Scenario Draw Minor Major
Invade  0  3  7
Occupy  2  3  6
Push  2  4  4
Ransack  0  4  6
Control  1  3  6

I used swiss pairing to determine pairings for the rounds after round 1.  So, in theory, starting in the 3rd round the players should have been facing opponents of relatively equal skill.  I feel like that has to be considered along with these results, as you would expect the first couple of rounds to be skewed towards bigger wins.  The first round is definitely skewed towards major wins, but it’s hard to say if that’s the fault of the scenario.  Half of those matches were also challenges.  Push, in round 3, is the only scenario that resulted in the expected distributionControl, in round 5, fits the average distribution for the entire event, which suggests that the pairings in the last round had settled on what was ‘normal’ in terms of skill levels between opponents for the event.

In 3 of the 5 rounds, there was 1 more major win than expected, and in the first round there were 2.   In rounds 1 and 4 there were no draws.  That suggests that Ransack and Invade might need some adjustments, but I would want to see how playing them in different rounds impacts the results first.

 

Attrition Results

Another way to look at the results is via the attrition adjustments.  You can find the attrition chart on the rules page, but the short version is that there are only 3 points worth of attrition and you needed 1000+ points routed difference to get all 3.

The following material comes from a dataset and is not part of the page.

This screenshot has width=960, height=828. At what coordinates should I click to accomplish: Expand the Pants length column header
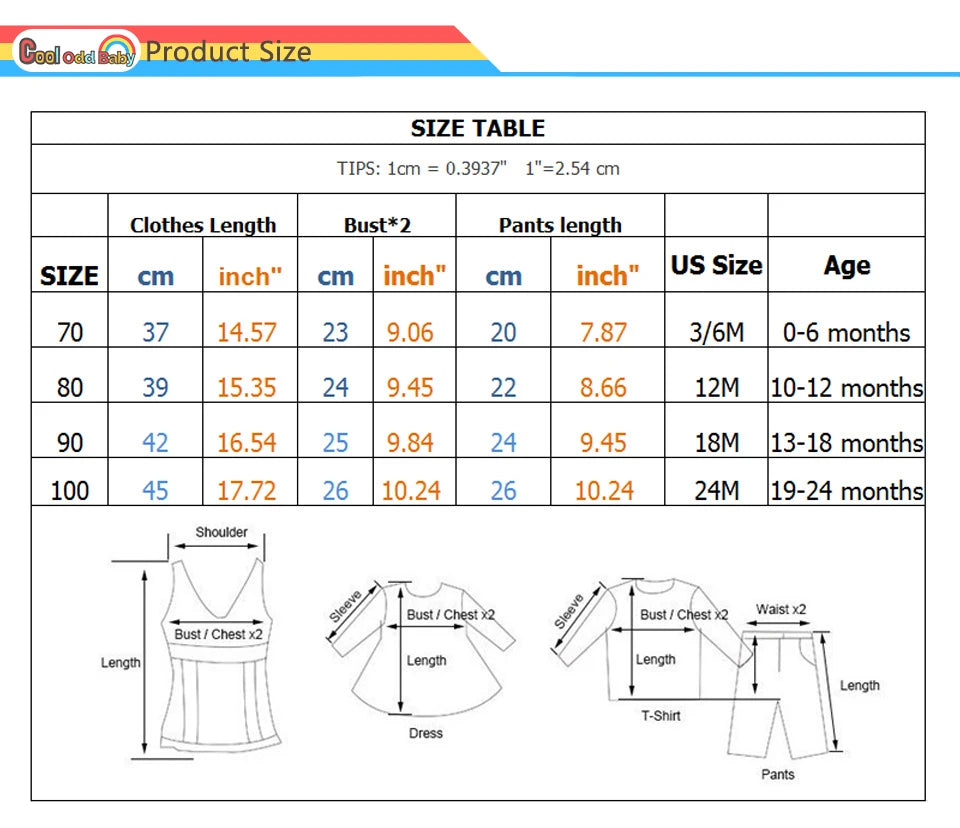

Since there are 4 possibilities (0, +1/-1, +2/-2, +3/-3), its reasonable to expect a distribution of 25% each.  The actual distribution ended up being 0 – 22%, +1/-1 – 18%, +2/-2 – 24%, and +3/-3 – 34%.  So again we skew a little towards the higher end over all.  Broken down by scenario it looks like this:

Scenario 0 +1/-1 +2/-2 +3/-3
Invade  2  0  3  5
Occupy  1  3  2  4
Push  4  2  3  1
Ransack  2  1  2  5
Control  2  3  2  3

By round, the attrition results show some similarities to the scenario results.  Invade, in round 1, and Ransack, in round 4, both skew towards the high end againControl, in round 5, is closest to an even distribution. Push, in round 3, has the largest number of ‘0’ attrition results, and also had the most even W/L/D distribution.

 

Total Scores

Another way to look at the results is via the combined scenario, attrition, and bonus scores.  If the scenario and attrition results seem to skew high in a couple of rounds, what does that make the distribution of total scores look like?

Every possible score, from 2 to 20, occurred at least once during the tournament, with each occurring an average of 5% of the time.  The only notable outliers occurring more than 10% of the time are 2, occurring 15% of the time, and 20, occurring 13% of the time.  That means in 26% of games the winner received a 20, and 30% of the time the loser received a 2. This isn’t too surprising given that we know the other results skew high, but it does mean more than a quarter of the games were one-sided.  If we cluster the total scores into two groups, 12-16 and 17-20, it actually looks less skewed.  In 56% of games, one player received 17-20 points, and in 44% of games one player received 12-16.  By round it looks like this:

Scenario 12-16 17-20
Invade  3  7
Occupy  5  7
Push  5  4
Ransack  5  5
Control  4  5

The numbers by round are actually pretty even for the last 3 roundsRansack looks less skewed than in the previous exercises, but Invade is still very skewed towards the high end.  You might also notice that Occupy has more than 10 results where a player earned 12 or more points.  That is due to two of the players who drew in that round also getting their bonus objectives.  The first two rounds are the most skewed, but those are also the rounds before swiss pairing is supposed to have started pairing opponents of roughly equivalent skill against one another, so I’m not sure if there’s anything to be done about it.  I supposed I could do first round pairings based on the previous or current year’s regional standings, and that might even it out some.

 

Major/Minor Scoring

Instead of doing a straight 15/10/5 for W/D/L, I elected to do Major/Minor scoring system.  Minor victories were worth 12/8 and major victories were worth 15/5 as usual.  Each scenario had a major victory condition which was basically ‘win the scenario by X scenario points’, and you can review them on the rules page. The big question is ‘what is the actual impact of this added complexity?’  In theory, it should reward players who play the scenarios better and provide more accurate pairings by creating a more varied score distribution.  But what difference does it make in the final results?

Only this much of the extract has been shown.